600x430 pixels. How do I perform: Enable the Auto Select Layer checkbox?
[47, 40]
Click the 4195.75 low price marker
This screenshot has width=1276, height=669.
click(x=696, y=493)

**Aim of the exercise**
Write the data out again, verbatim.

**The answer**
600x430 pixels. How do I perform: Enable the Auto Select Layer checkbox?
[47, 40]
Click the 4195.75 low price marker
This screenshot has width=1276, height=669.
click(x=696, y=493)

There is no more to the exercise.